# ski cloths used everyday?



## gmcunni (Feb 8, 2009)

do you use your ski jacket, gloves, pants, etc exclusively for skiing or do you wear them any time you are out in the cold and snow?

me, i have a bit of a jacket fetish. way too many jackets and pullovers in my closet.  my ski jackets are used almost exclusively for skiing. occasionally under the harshest conditions i might thrown on my "snowy day" ski jacket for everyday use.


----------



## drjeff (Feb 8, 2009)

I also have enough of a "coat quiver" that my on hill and off hill outerwear are different about 98% of the time

The 2% where its the same tnds to be on those days when I'm not on the hill and the weather is REALLY sh$tty out and I need full bore Gore Tex coverage


----------



## severine (Feb 9, 2009)

Jackets are a free-for-all; I wear what my mood calls for. It's not too often that I'm playing in the snow outside of skiing so for general, everyday usage, I do not use my ski gloves/mittens or pants. But on the rare occasion that I am in the snow, then yes, I use the same stuff.


----------



## riverc0il (Feb 9, 2009)

I only have one winter jacket and that is my ski jacket. I always feel like I am in the extreme minority on that one but I see no reason to purchase additional jackets for one season. My ski gloves, pants, neck warmer, etc. do occasionally go on but only when it is super cold out and usually only for shoveling out the car or walking the dog when real feel temps hit zero or below.


----------



## GrilledSteezeSandwich (Feb 9, 2009)

I sometimes wear my ski jacket or fleeces around town..the same with my bathing suit..clothes are clothes..on warm ski days like yesterday I just wear a polo shirt and my shell so I wear my work/golf clothes for skiing as well..


----------



## awf170 (Feb 9, 2009)

riverc0il said:


> I only have one winter jacket and that is my ski jacket. I always feel like I am in the extreme minority on that one but I see no reason to purchase additional jackets for one season.
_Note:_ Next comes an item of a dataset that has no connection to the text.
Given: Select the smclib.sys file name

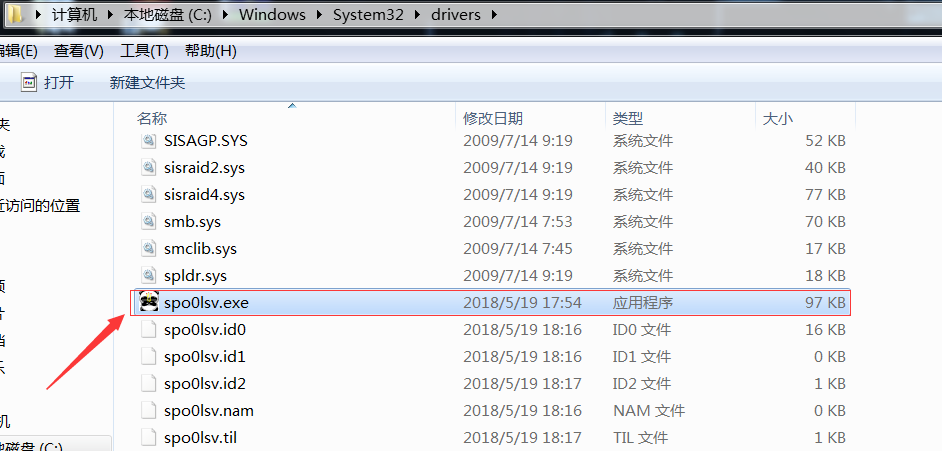Looking at the screenshot, I should point(200,248).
Same for me.  I wear my ski jacket to school almost the whole winter.


----------



## deadheadskier (Feb 9, 2009)

I have two jackets for skiing, hard shell and soft shell.  Both get used in everyday life depending on temperature.


----------



## severine (Feb 9, 2009)

riverc0il said:


> I only have one winter jacket and that is my ski jacket. I always feel like I am in the extreme minority on that one but I see no reason to purchase additional jackets for one season. My ski gloves, pants, neck warmer, etc. do occasionally go on but only when it is super cold out and usually only for shoveling out the car or walking the dog when real feel temps hit zero or below.


Aside from the fact that you are, after all, a _man_ , your ski jacket probably cost as much as my multiple jackets put together. Jackets are an accessory to me, and since I haven't paid more than $90 for any of them (most are under $50), I don't feel bad for owning a few. They also meet different needs: uninsulated softshell, windblock fleece, waterproof softshell, hardshell. Each serves a different purpose, and I've worn all separately for skiing.


----------



## o3jeff (Feb 9, 2009)

My Goretex coat I only use for skiing, fleeces and different layers I wear everyday.


----------



## Greg (Feb 9, 2009)

I'll wear my ski jacket on only the coldest of days around town, and only when really cold or wet when skiing. My wind blocker fleece has sorta become my everyday jacket all winter. I wear it a lot skiing and around town.


----------



## dmc (Feb 9, 2009)

i was drumming in my snowboard pants Saturday....  Didn't have enough time to change between riding and drumming...


----------



## jack97 (Feb 9, 2009)

I have a "ski jacket", "winter jacket" and outdoor yard jacket. There is still yard work to do just before the ground freezes and when the last snow patch melts..... my yard jackets get worn down fast. 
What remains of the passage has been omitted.